* **Page extract**:
And during the COVID-19 pandemic, they got a few more family members involved to stay on top of the demand. Good’s brother and sister-in-law, Teddy and Brooke Good, own Fifth Avenue Meat Processing and Retail in Sterling, Oklahoma. That proved a helpful family tie amidst supply chain issues.

“When there were meat shortages, the prices were skyrocketing,” Good said. “We got to purchase our own cattle from local areas, and my brother and sister-in-law process them, and their state inspected, so we got to sell them in the stores.

“With COVID and everything, we kind of had to adapt very quickly. When we started to see the need, especially with our books and what wasn’t coming in anymore from grocery stores, we had the opportunity with their business to just jump right in on it.

“Providing Oklahoma-grown and -produced beef in both of our grocery stores…that was I think our major high point and hit during COVID – how well that was received with our customers.”

Aside from the stores’ meat selection, Good said that Shelton’s and Walters were really busy and faced the same outages that grocers across the country experienced.Good

“We’re just now filling back up with everything,” she said. “Our stores finally don’t look like a disaster anymore.”

In terms of the future, Good said her parents probably won’t open another store. But she would like to consider the possibility.

“I would be open to a couple more, probably similar demographics because I really like the feel of small-town grocery stores,” she said.

“If I were to expand, which – that’s always down the road as the hope or dream – it would be similar locations, of course. I really like southwest Oklahoma, so I doubt that we ever get up towards the city. That has kind of been my plan.”

As for other plans, Good has taken on trying to expand the interest of small-town shopping and small-town grocery stores with a blog and social media presence called The Grocery Gal.

* **Information supplied**:
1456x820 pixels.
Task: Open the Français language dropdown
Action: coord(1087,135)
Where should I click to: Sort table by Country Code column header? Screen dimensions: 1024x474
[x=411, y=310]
* * *
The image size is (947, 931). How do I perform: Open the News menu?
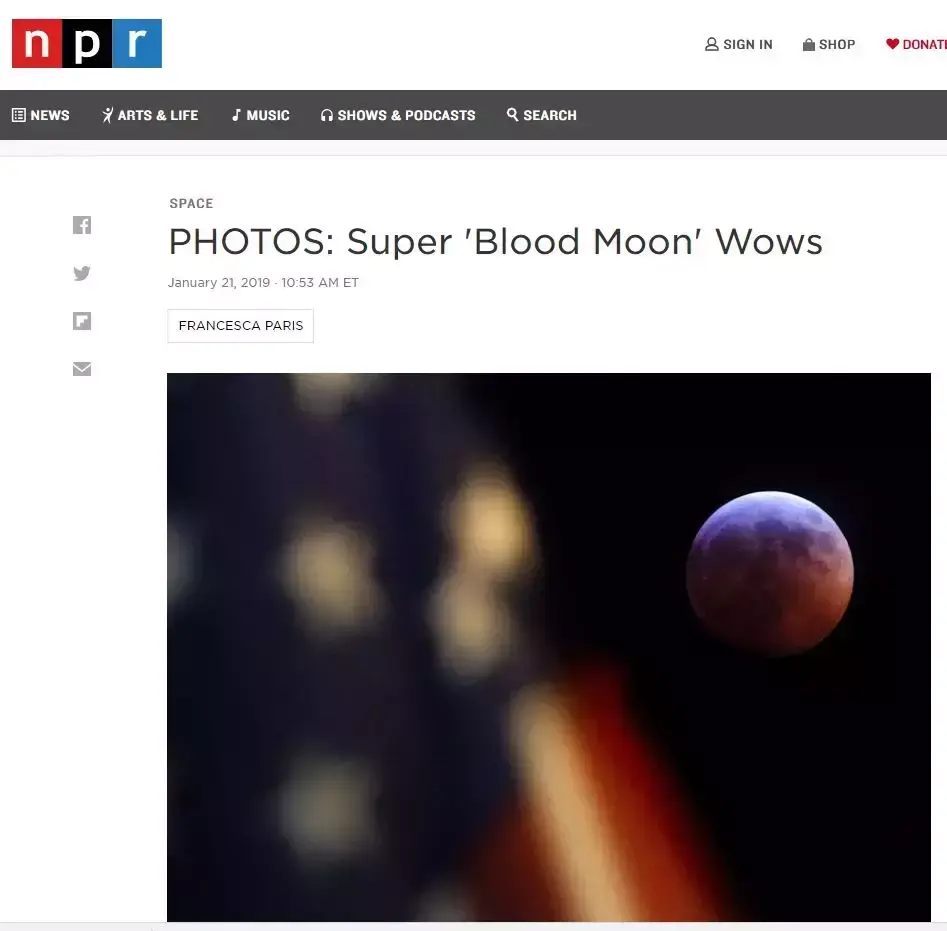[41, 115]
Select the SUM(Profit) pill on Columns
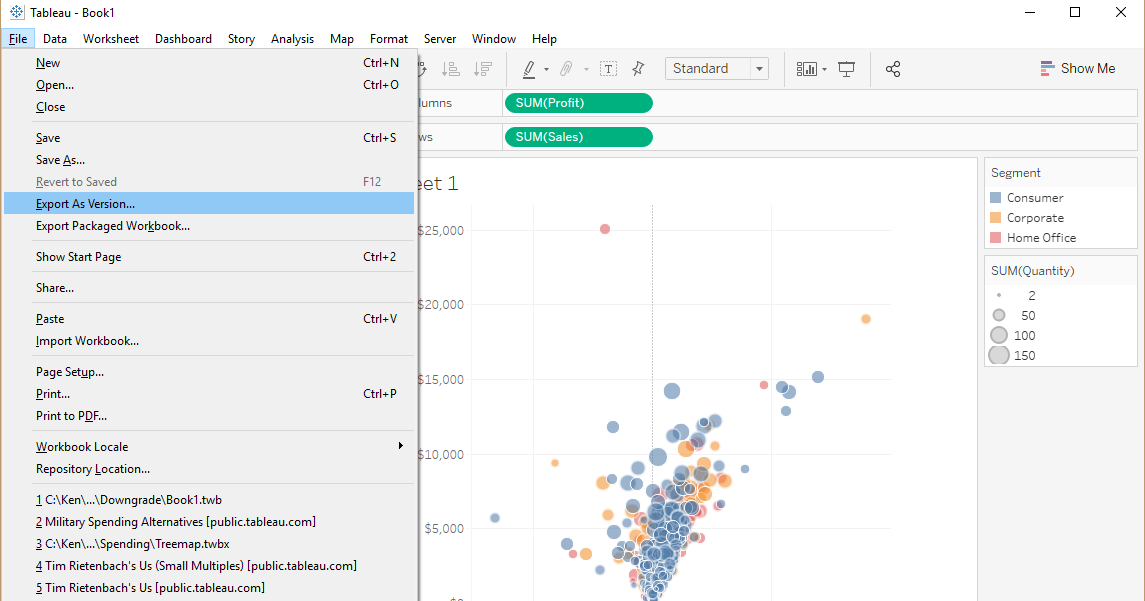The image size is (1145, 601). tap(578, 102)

* **Exercise details**: Copy the part of the grocery store article starting at "Aside from the" and ending at "consider the possibility.", but swap "disaster" for "mess". The listing is separate material and has no connection to the grocery store article.

* **Result for this exercise**:
Aside from the stores’ meat selection, Good said that Shelton’s and Walters were really busy and faced the same outages that grocers across the country experienced.Good

“We’re just now filling back up with everything,” she said. “Our stores finally don’t look like a mess anymore.”

In terms of the future, Good said her parents probably won’t open another store. But she would like to consider the possibility.